There is no good trying to be more spiritual than God.  God never meant man to be a purely spiritual creature.  That is why He uses material things like bread and wine to put the new life into us.  We may think this rather crude and unspiritual.  God does not: He invented eating.  He likes matter.  He invented it….  I know some muddle-headed Christians have talked as if Christianity thought that sex, or the body, or pleasure, were bad in themselves.  But they were wrong.  Christianity is almost the only one of the great religions which thoroughly approves of the body — which believes that matter is God, that God Himself once took on a human body, and that some kind of body is going to be given to us even in Heaven and is going to be an essential part of our happiness, our beauty, and our energy (Mere Christianity, pp. 65, 92).

Yesterday’s sermon was on Genesis 1:1.  As I introduced the liturgy, I borrowed from these quotations from Lewis and spoke about God’s delight in matter.  The Lord’s Supper is a great “No” to gnosticism.  Contrary to some theologians who seem to think that the Supper is just an aid to our memories and that the real benefits of the Supper come through the ideas in our minds, Jesus tells us simply to do this ritual as His memorial.  And when we do it together, when we eat this physical bread and drink this physical wine together with our physical brothers and sisters, God uses that meal to nourish us on Christ’s real body and blood so that we share together in His life.

Dataset section:
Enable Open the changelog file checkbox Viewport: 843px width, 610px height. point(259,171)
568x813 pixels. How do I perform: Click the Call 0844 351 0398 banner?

The task: Quote everything in the passage on God's delight in matter from "Yesterday’s sermon was" down to "in His life.".

Task answer:
Yesterday’s sermon was on Genesis 1:1.  As I introduced the liturgy, I borrowed from these quotations from Lewis and spoke about God’s delight in matter.  The Lord’s Supper is a great “No” to gnosticism.  Contrary to some theologians who seem to think that the Supper is just an aid to our memories and that the real benefits of the Supper come through the ideas in our minds, Jesus tells us simply to do this ritual as His memorial.  And when we do it together, when we eat this physical bread and drink this physical wine together with our physical brothers and sisters, God uses that meal to nourish us on Christ’s real body and blood so that we share together in His life.